Adamın suratında derin çizgiler, başı sıfır numara tıraşlı…

Öyle bir adam ki Türk sahnelerinde değer olmuş, değer olmanın ötesinde değer ölçüsü olmuş.       

Kimi, bir oyunu beğenmişler, yazarına övgüler düzmüşler. Birileri çıkıp, “Oyun da fena değildi ama, canım tabii Münir oynuyordu, kötü mü olacaktı,” demişler.

Kimi, bir oyuncuyu kınamışlar, “Ah, bu rolde Münir olmalıydı da görecektin bak,” demişler.

Kimi, tiyatroda bir milli takım düşlemiş, parmak hesabının ilk sıralarında”…Münir” denmiş.

Ve işte o Münir, şuracıkta, ayağını altına almış, tiyatrolar perdelerini açarken evinde        kedisiyle oynuyor. Şimdilerde sinemacılık mavrasında… Münir mi küstü tiyatroya, tiyatro mu sığamadı, soluk yetiştiremedi Münir’e ne oldu?

“Küsmesine küsmedim,” diyor. “Ne yapacağımı şaşırdığım için oynamıyorum. Bu keşmekeş içinde ne yapılır, ne onu biliyorum ne de ben ne yapabilirim onu biliyorum. Üstelik şu sırada, sinemanın etkisi midir, kendi bunalımım mıdır, her akşam üst üste aynı şeyi nasıl yaparım diye bir çıkmaza saplandım. Şimdilik tiyatroya dönmemeye kararlıyım. Ama bakarsın ileride şu ya da bu nedenle sinemadan çekilir veya ara veririm, o zaman yine tiyatro yaparım kuşkusuz.”

Şunca yıl tiyatro oyunculuğu yapmış ya, ilk ne zaman gitmiş tiyatroya Münir, son kez ne zaman.

“İlk piyesi ne zaman gördüğümü hatırlamıyorum. Bakırköy’de, Miltiadi’nin bahçesinde olacak. Hani bir Miltiadi vardı. Galiba İstanbul’da ilk film oynatan adamdı. Öyle derlerdi. Bizi sinema konusunda o yetiştirmiştir diyebilirim.” Eski günlerin anılarından sıyrılıp sürdürüyor konuşmayı: “Evet, ne diyorduk? Miltiadi’nin bahçesinde görmüş olmalıyım tiyatroyu ilk kez. Naşit-Dümbüllü-Karakaş karışımı bir şeyler var aklımda. Özellikle Naşit’i hatırlıyorum. Oyun neydi, onu da bilemeyeceğim şimdi. Ama Naşit hala çok canlı, görür gibi oluyorum.
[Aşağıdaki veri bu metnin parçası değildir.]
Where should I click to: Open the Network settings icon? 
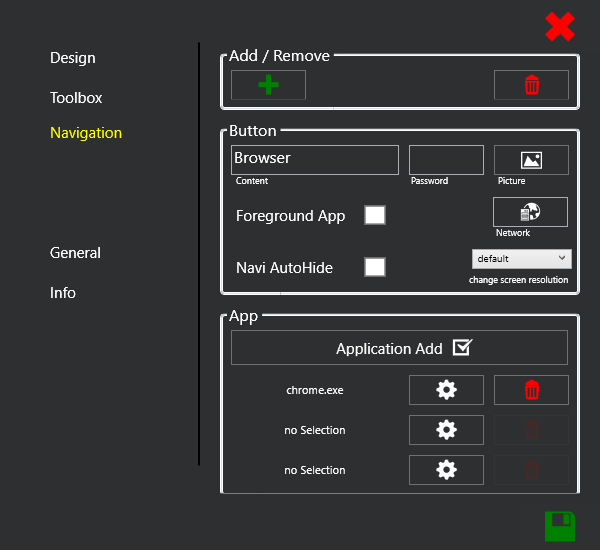pos(530,212)
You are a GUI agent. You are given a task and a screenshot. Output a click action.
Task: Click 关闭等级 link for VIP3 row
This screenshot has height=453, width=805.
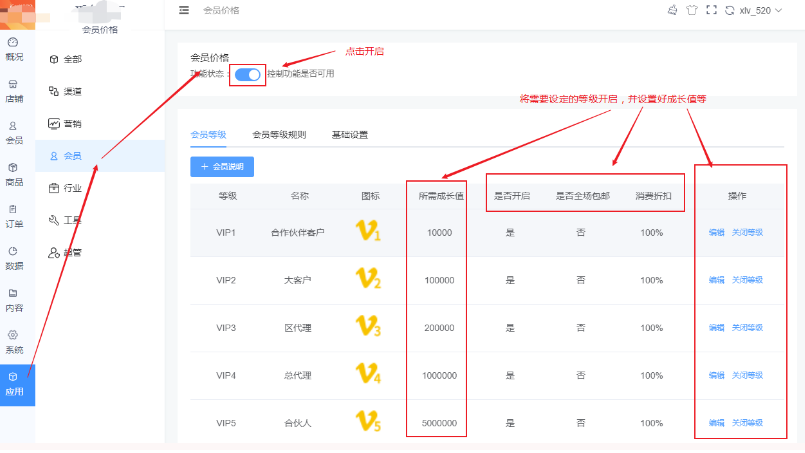747,327
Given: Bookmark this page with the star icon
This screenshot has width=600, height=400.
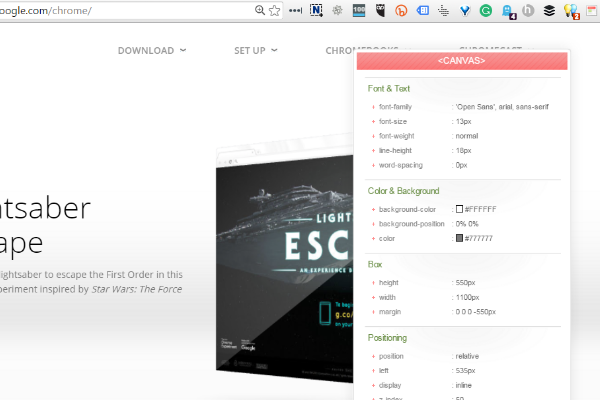Looking at the screenshot, I should [275, 10].
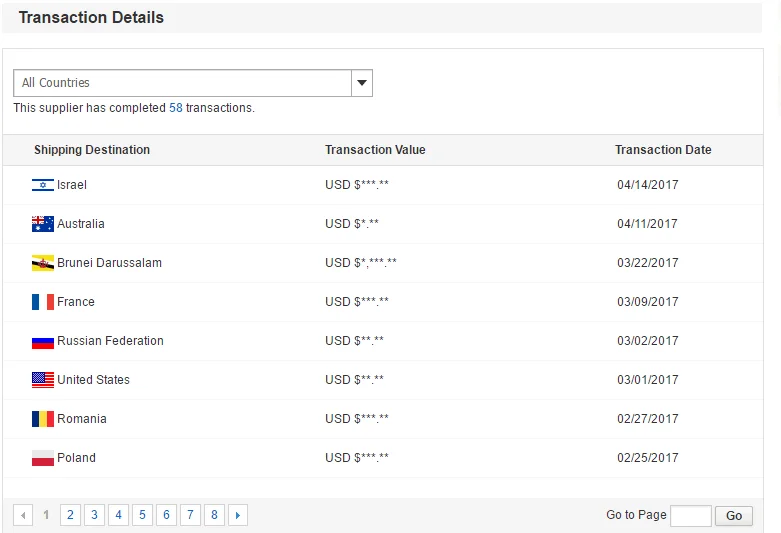The image size is (781, 533).
Task: Click the Transaction Date column header
Action: 663,150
Son olarak, Aralık ayı içinde, Mücap Ofluoğlu tiyatrosunda Satılık Kat diye bir oyun seyrettim.”

Münir’in tiyatroya ilk gidişiyle son gidişi arasında geçen süre içinde, Türk Tiyatrosu’nda demeyelim de, Türkiye’deki tiyatroda neler olmuş? “Batı tiyatrosuna adamakıllı eğilmişiz,” diyor. “Benzetmeci bir tiyatroyu ustalıkla uygular duruma gelmişiz. Ancak, bizden, kendimizden, geleneksel tiyatromuzdan iyice kopmuşuz. Şimdiki tiyatro bu konuda banahiçbir şey vermiyor. Ben, yaşamın bir parçası olduğu için geleneği en çok tiyatroda arıyorum.”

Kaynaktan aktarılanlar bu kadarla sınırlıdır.